A finance company or bank that acquires ownership of another company's accounts receivable is called a:
a. Payer.
b. Pledger.
c. Factor.
d. Payee.
e. Pledgee.
c. Factor.
Learning Objective: 07-C3 Explain how receivables can be converted to cash before maturity.
The materiality constraint, as applied to bad debts:
a. Permits the use of the direct write-off method when its results approximate those of the allowance method.
b. Requires use of the pledge method for bad debts.
c. Requires use of the direct write-off method.
d. Requires that bad debts not be written off.
e. Requires that expenses be reported when paid in cash.
a. Permits the use of the direct write-off method when its results approximate those of the allowance method.
Learning Objective: 07-P1 Apply the direct write-off method to accounts receivable.
The allowance method that assumes a percent of a company’s credit sales for the period is uncollectible is:
a. The percent of accounts receivable method.
b. The aging of accounts receivable method.
c. The percent of sales method.
d. The direct write-off method.
e. The factoring method.
c. The percent of sales method.
Learning Objective: 07-P3 Estimate uncollectibles based on sales and accounts receivable.
A method of estimating bad debts expense that involves classifying receivables by how long they are past due is called the:
a. Direct write-off method.
b. Aging of accounts receivable method.
c. Percent of sales method.
d. Aging of investments method.
e. Percent of accounts payable method.
b. Aging of accounts receivable method.
Learning Objective: 07-P3 Estimate uncollectibles based on sales and accounts receivable.
The interest accrued on $7,500 at 6% for 90 days is:
Note: Use 360 days a year.
a. $450.00.
b. $37.50.
c. $112.50.
d. $11.25.
e. $1,800.00.
c. $112.50.
$7,500 × 0.06 × 90/360 = $112.50
Learning Objective: 07-C2 Describe a note receivable, the computation of its maturity date, and the recording of its existence.
Mullis Company sold merchandise on account to a customer for $625, terms n/30. The journal entry to record this sale transaction would be:
a. Debit Cash of $625 and credit Sales $625.
b. Debit Cash of $625 and credit Accounts Receivable $625.
c. Debit Accounts Receivable $625 and credit Sales $625.
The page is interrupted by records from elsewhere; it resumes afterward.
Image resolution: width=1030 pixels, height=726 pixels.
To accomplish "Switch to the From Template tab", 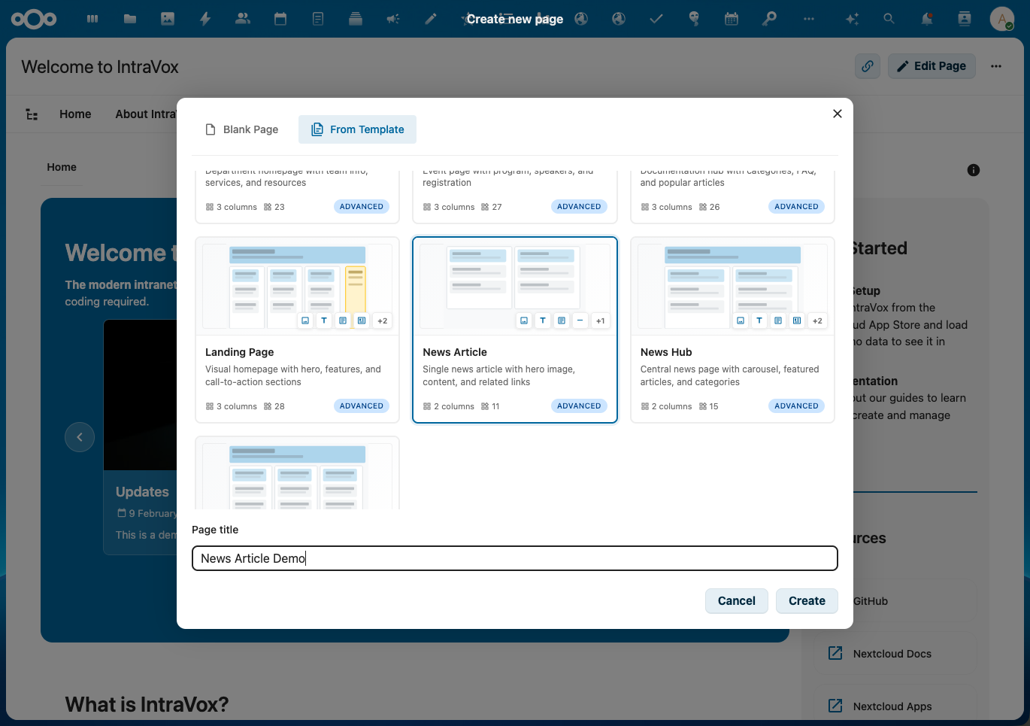I will 357,129.
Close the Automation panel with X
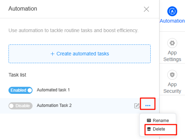Viewport: 185px width, 139px height. tap(146, 9)
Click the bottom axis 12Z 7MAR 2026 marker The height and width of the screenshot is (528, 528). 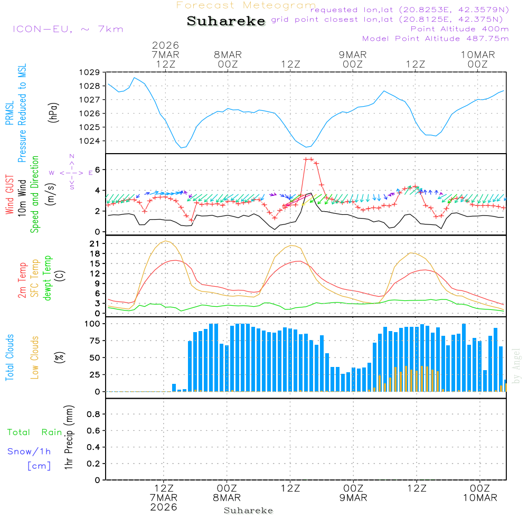pyautogui.click(x=164, y=497)
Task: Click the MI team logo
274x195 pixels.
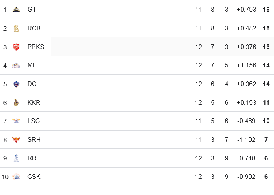Action: 16,66
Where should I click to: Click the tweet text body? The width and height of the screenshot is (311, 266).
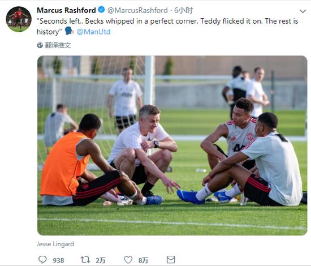pyautogui.click(x=167, y=27)
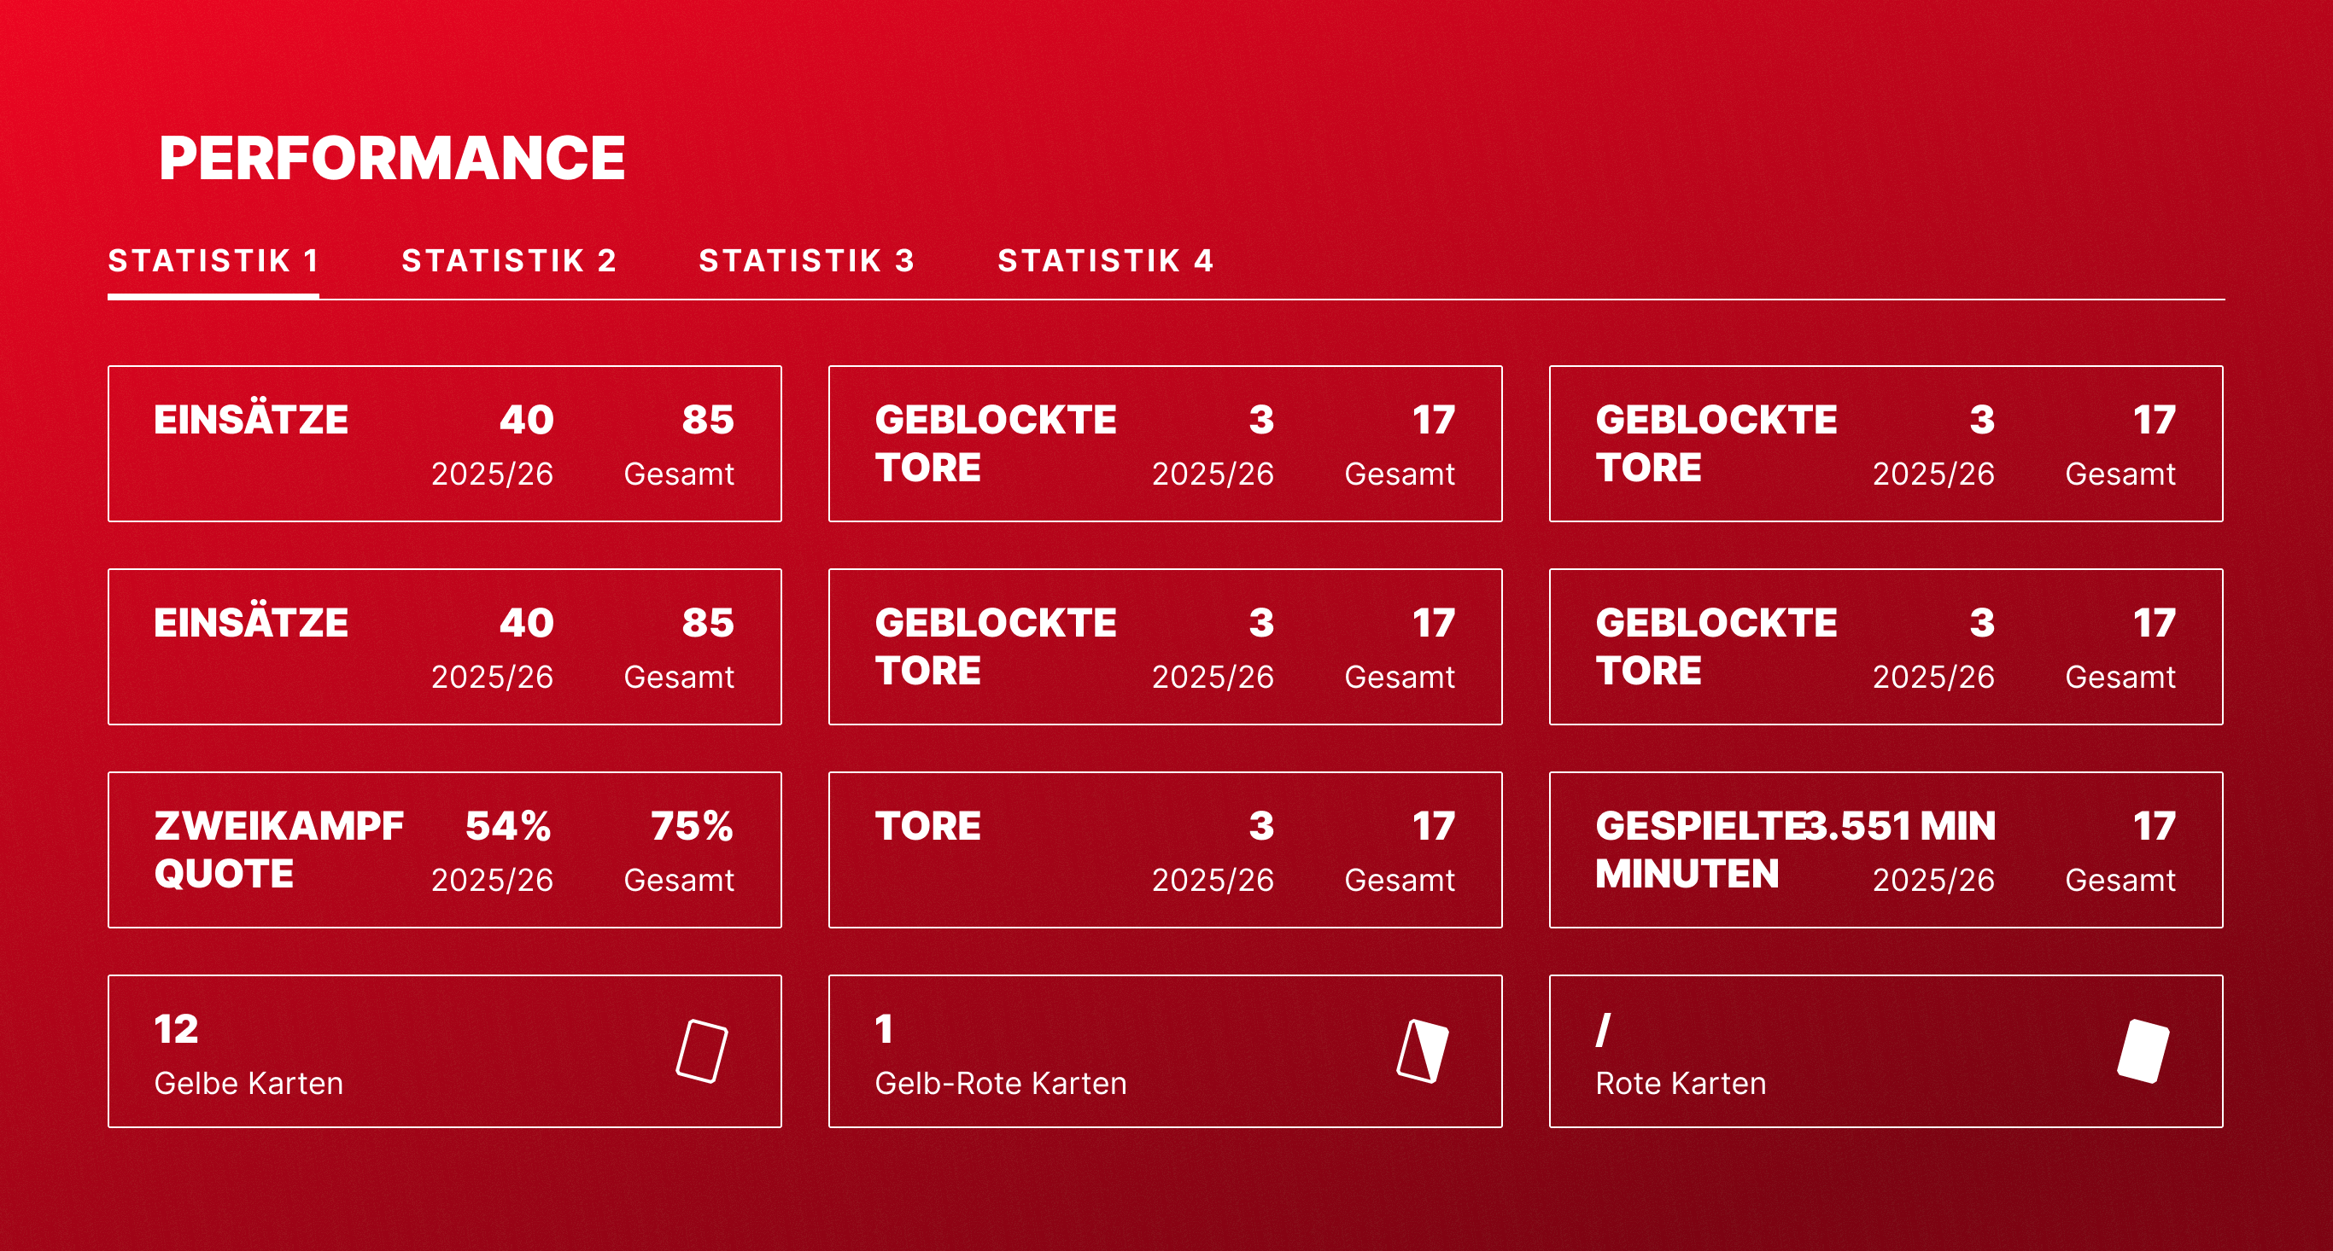Click the 12 yellow cards count
Viewport: 2333px width, 1251px height.
point(176,1028)
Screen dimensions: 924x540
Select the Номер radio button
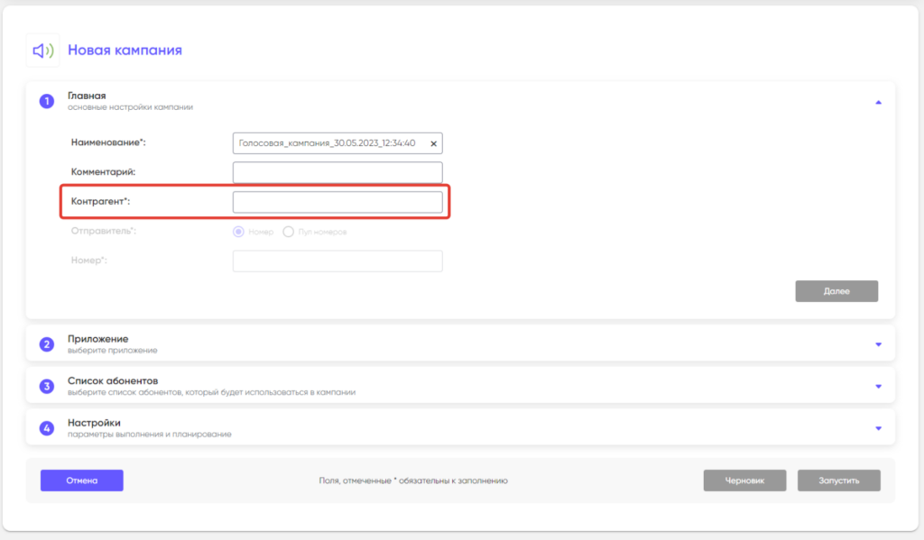(239, 232)
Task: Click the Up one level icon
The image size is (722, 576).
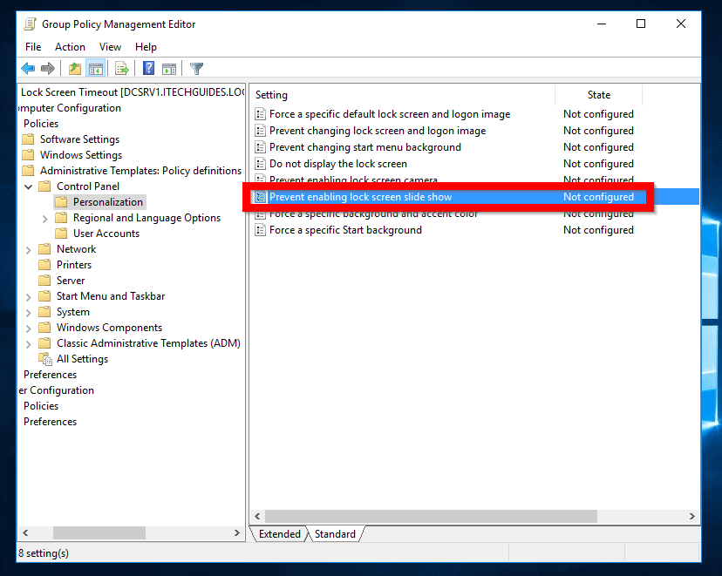Action: coord(74,68)
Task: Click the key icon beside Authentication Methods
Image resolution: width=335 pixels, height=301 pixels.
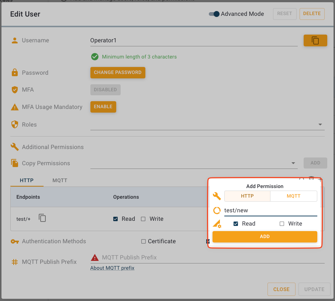Action: [x=14, y=241]
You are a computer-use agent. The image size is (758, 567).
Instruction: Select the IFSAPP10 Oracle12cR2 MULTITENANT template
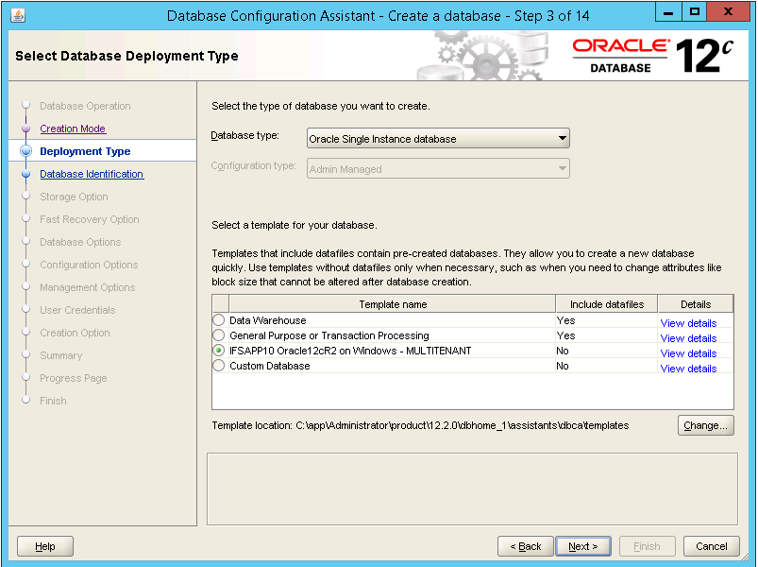tap(219, 351)
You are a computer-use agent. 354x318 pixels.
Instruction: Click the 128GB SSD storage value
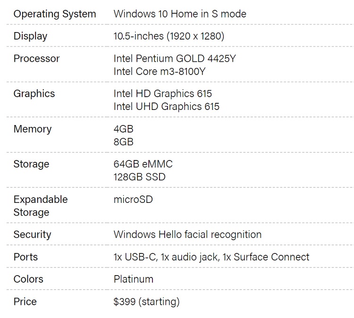139,177
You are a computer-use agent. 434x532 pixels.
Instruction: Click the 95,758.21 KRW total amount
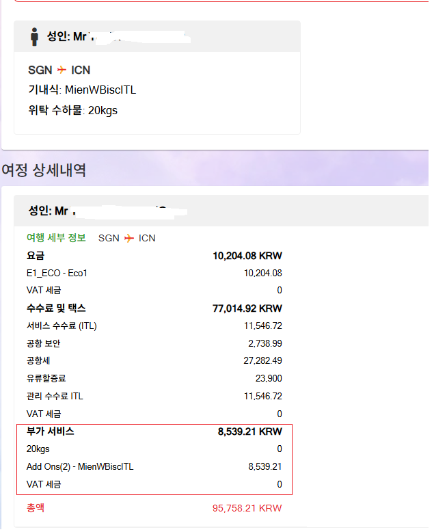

d. Debit Accounts Receivable $625 and credit Cash $625.
e. Debit Sales $625 and credit Accounts Receivable $625.
c. Debit Accounts Receivable $625 and credit Sales $625.
Learning Objective: 07-C1 Describe accounts receivable and how they occur and are recorded.
Gideon Company uses the direct write-off method of accounting for uncollectible accounts. On May 3, the Gideon Company wrote off the $2,000 uncollectible account of its customer, A. Hopkins. The entry or entries Gideon makes to record the write-off of the account on May 3 is:
a. Accounts Receivable—A. Hopkins 2,000
Bad Debts Expense 2,000
b. Allowance for Doubtful Accounts 2,000
Accounts Receivable—A. Hopkins 2,000
c. Accounts Receivable—A. Hopkins 2,000
Cash 2,000
d. Bad Debts Expense 2,000
Accounts Receivable—A. Hopkins 2,000
e. Cash 2,000
Accounts Receivable—A. Hopkins 2,000
d. Bad Debts Expense 2,000
Accounts Receivable—A. Hopkins 2,000
Learning Objective: 07-P1 Apply the direct write-off method to accounts receivable.
Gideon Company uses the allowance method of accounting for uncollectible accounts. On May 3, the Gideon Company wrote off the $2,000 uncollectible account of its customer, A. Hopkins. The entry or entries Gideon makes to record the write off of the account on May 3 is:
a. Accounts Receivable—A. Hopkins 2,000
Allowance for Doubtful Accounts 2,000
b. Allowance for Doubtful Accounts 2,000
Bad Debts Expense 2,000
c. Accounts Receivable—A. Hopkins 2,000
Bad Debts Expense 2,000
Cash 2,000
Accounts Receivable—A. Hopkins 2,000
d. Allowance for Doubtful Accounts 2,000
Accounts Receivable—A. Hopkins 2,000
e. Cash 2,000
Accounts Receivable—A. Hopkins 2,000
d. Allowance for Doubtful Accounts 2,000
Accounts Receivable—A. Hopkins 2,000
Learning Objective: 07-P2 Apply the allowance method to accounts receivable.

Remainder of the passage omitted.